The feedback loop of a child programming into his video game a character who gives the video game’s lead character self-awareness about being in a video game is a paradox that I will not even begin to try to unpack. Doing so would also pose the question of whether or not “The Rules” becoming self-aware himself is a result of the programmer programming that self-awareness into the programmed rules of the game. And if so, how is it that “The Rules” can no longer control the rules of the game, which for some reason have changed so that the object of the game is to kill a man instead of to catch a fish. Has the child programming the game found a way to give the character in his game the power of choice? Can free will exist within code? Can you program a computer program to contain memories, memories which assets within the program choose to have and explore? Do androids dream of electric sheep and yadda yadda yadda…
None of this is answered within the film, and, like I said, I am not here to unpack it. Because, frankly, the film is not nuanced enough to approach the questions in any substantial way, let alone provide answers. Is Serenity smarter than it lets on? Not particularly. But it is also not as low intelligence as your run-of-the-mill good-bad movie.
It is merely insanely misguided. Knight wants to engage with a generic experiment—mix film noir with science fiction fantasy. It does not seem like he wants to engage with the implications of the product of that experimentation. It feels like he put the cart before the horse in terms of storytelling—tell the story of a revenge plot and a disgruntled child in a household of abuse, then fill in the logical reasoning, which is necessary for the video game twist to work, later.

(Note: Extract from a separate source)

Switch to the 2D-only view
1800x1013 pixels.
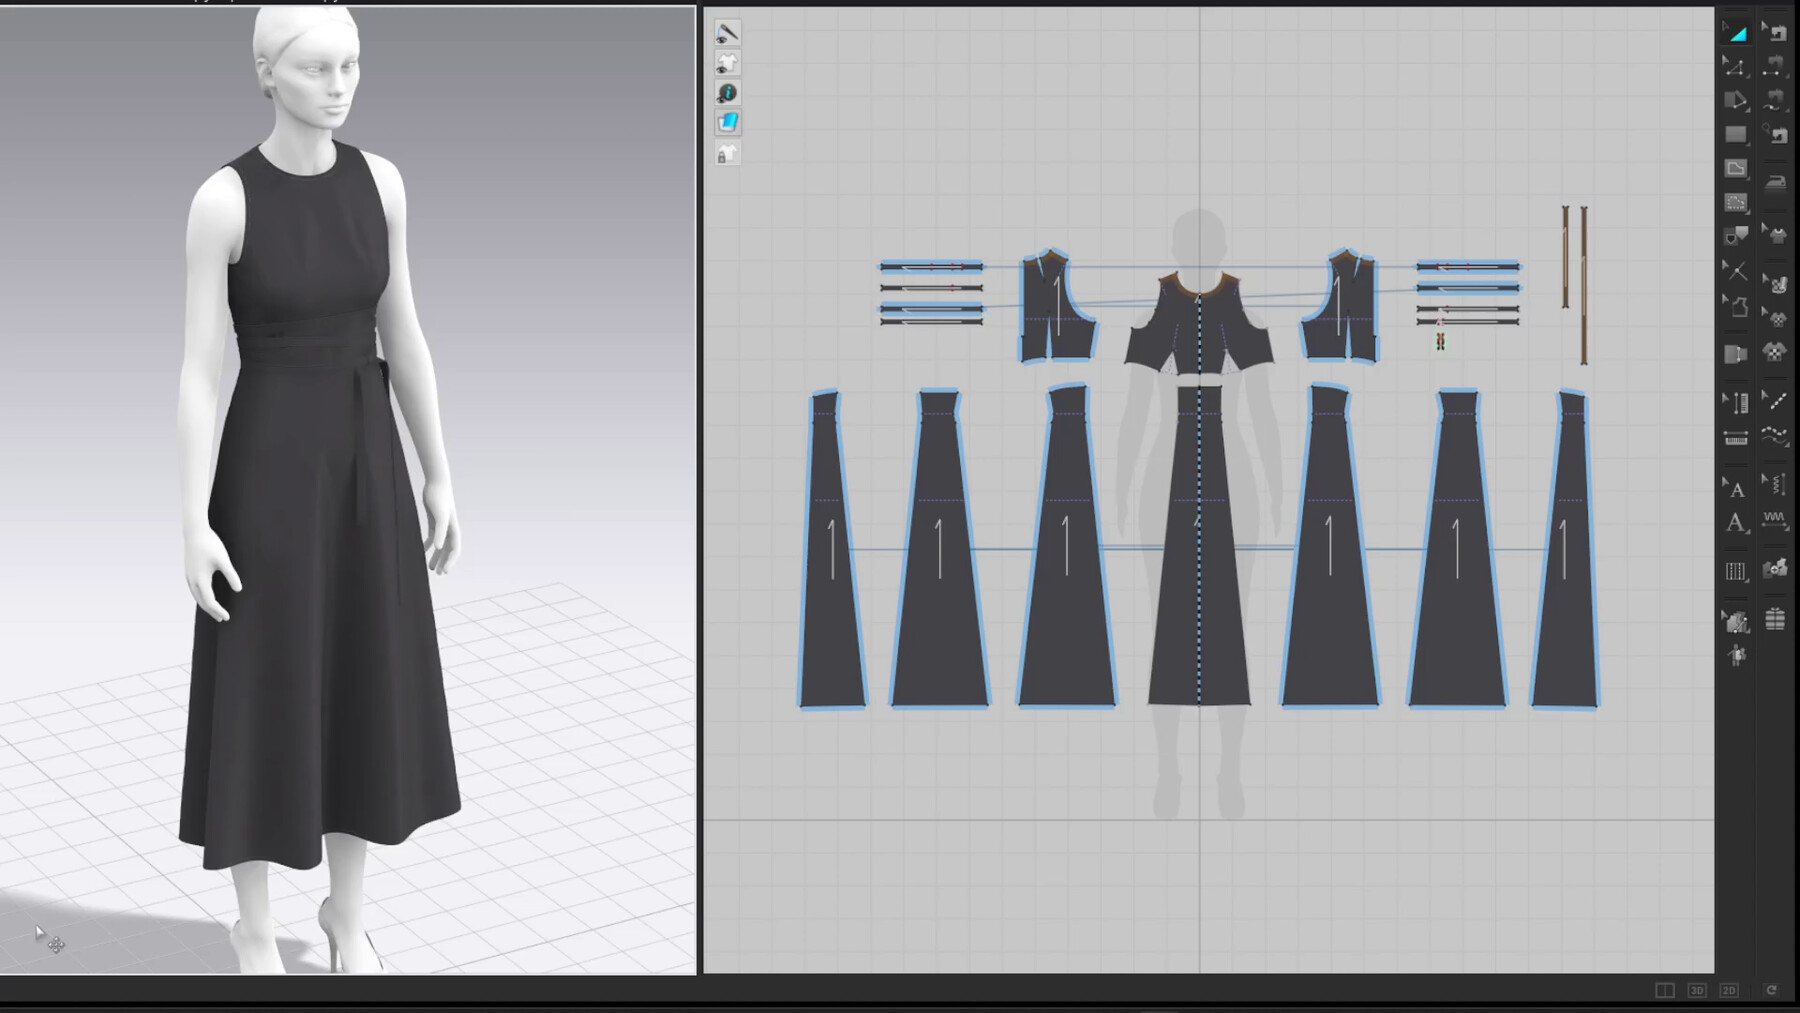tap(1729, 990)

As a result, it all reads clunky. Lost cats, a fish called Justice, a video game used as a metaphor for a child murdering his step father, and a ham-fisted V.O. news report that sums it all up in the end. It’s just a lot of figurative balls to juggle in a film which is ultimately doing very little narrative work.
I’ve kept my description of the film relatively brief, because my answer to the question “is Serenity a good-bad movie?” is a resounding yes. As with any good-bad movie worth its salt, the film has a plot which ought to be experienced for oneself. I’ve laid out the basic plot and hinted at its misguided, illogical nature, but there is still more to discover. Again, this is not the type of good-bad film whose lack of logic and coherence rises to inhuman levels, such as with your Breens or your Wiseaus. This is a misfire on a bigger budget, with big-name actors playing roles that they agreed to play after reading a script. In some ways, this makes the experience all the more enjoyable. To invoke a podcast, it is a real case of “how did this get made?”
As of this writing, Serenity is available on Amazon Prime. If you are a fan of all things bad movies, then this should be added to your list.